Zwischen Musik und Sprache
Matter umschreibt sein Lehrangebot auf der Hochschulseite so: „Die Überschneidungen und Spannungen zwischen Musik und Sprache, zwischen Klang und Text sind vielfältig und ergeben ein eigenständiges Feld, das unterschiedlichste Herangehensweisen integriert. Bei der Lehrveranstaltung „Künstlerischer Text in Musik, Klangkunst, Film und Hörspiel“ geht es darum, Formen des künstlerischen Arbeitens mit Text, Sprache und Stimme auf Klang- und Medienprojekte hin zu erarbeiten. Ein weiter Rahmen von Textformen kommt dafür in Frage: von konkreter Poesie zum experimentellen Hörspiel, von Konzeptkunst zum Songtext, von historischer oder dokumentarischer Archivarbeit zu Mixed-Media-Arbeiten oder improvisierten Spoken-Word-Performances.“
Im musikalisch-technisch-künstlerisch grenzüberschreitend aufgestellten Institut für Musik und Medien stellt Matters künstlerisch-wissenschaftlicher Hintergrund ein Angebot dar, von dem sich Studierende diverser Fachrichtungen angesprochen fühlen. Matter arbeitet auf dem Gebiet der Lautpoesie und Wortkompositionen, der Musikalität des Sprechens, forscht über neue Formen von Dichtung im digitalen Zeitalter, zu der gerade an der Uni Hamburg seine Promotion entsteht, ist Mitglied des Klangkollektivs „Institut für Feinmotorik“. Seine vielfältigen praktischen und theoretischen Erfahrungen mit akustischer Dichtung, experimentellem Hörspiel, konkreter Poesie, Medientechnologie als Werkzeug der Literatur, Collage- und Montagetechniken sind einzigartig.

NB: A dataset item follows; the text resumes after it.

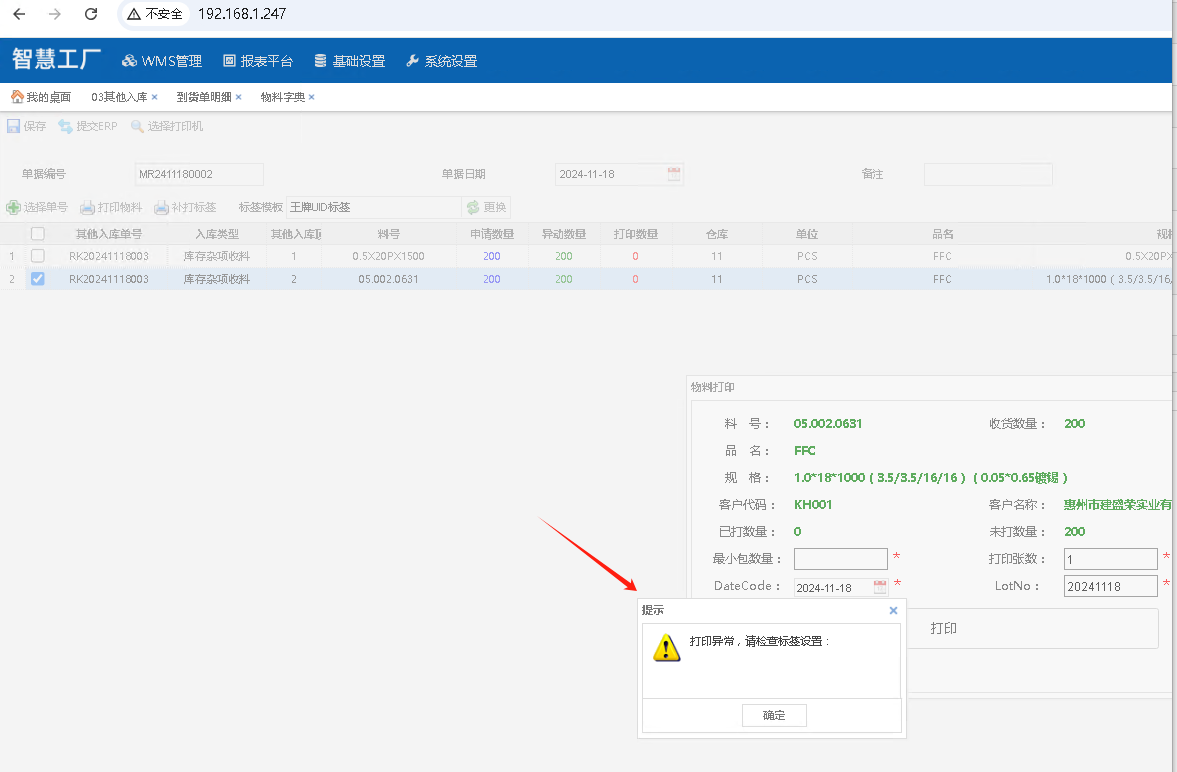
Task: Open calendar picker for 单据日期
Action: [674, 174]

Matter teilt sich das Lehrangebot in dem Schwerpunkt „Musik und Text“ mit zwei Kollegen: Für „Schreiben über Musik und Klang“ ist Kulturredakteur Philipp Holstein verantwortlich, der Matter (wegen seiner Promotion in Hamburg) zurzeit als Leiter des Schwerpunkts Musik und Text vertritt - Holstein stellte im Februar im „Zakk“ Arbeiten der Studierenden im „Kanon der Gegenwart“ vor; „Narration und Medienästhetik“ ist das Teilgebiet der Medienwissenschaftlerin Waltraud Blischke, die auch die Veranstaltungen im „Hörsalon“ organisiert und dort gelegentlich studentische Arbeiten aufführt. Marc Matter selbst hat im „Salon des Amateurs“ in der Kunsthalle ein Format etabliert, in dem Studierende ihre Projekte vor Publikum vorstellen können.
Text und Sprech-Laute
In unserer Runde sitzt etwa ein angehender Komponist, der an einer Liedvertonung arbeitet, eine Gesangsstudentin, die sich von den Diskussionen über Text und Sprech-Laute zu einem Popsong inspirieren lässt, der in einer Phantasie-Sprache erstaunlich intensive Gefühle ausdrückt – elektronisch bearbeitetes Sprechen wird Rhythmus-Instrument. Eine dritte Teilnehmerin arbeitet an einer Performance, in der sich verschiedene Interpretationen desselben Textes überlagern. Ein Vierter erstellt ein Hörstück aus Interviews über Zukunftsperspektiven, dessen Fragen der Autor nicht nur an Kommilitonen, sondern auch an eine Künstliche Intelligenz gestellt hat. Ein fünfter Student experimentiert mit automatischem Schreiben und Selbstironie. Alle haben ein Exposé vorgelegt, das künstlerische Endprodukt wird auf drei bis fünf Minuten Dauer begrenzt sein. Vom Popsong sind schon anderthalb Minuten vorzeigbar – ein erstaunliches Zwischen-Ergebnis.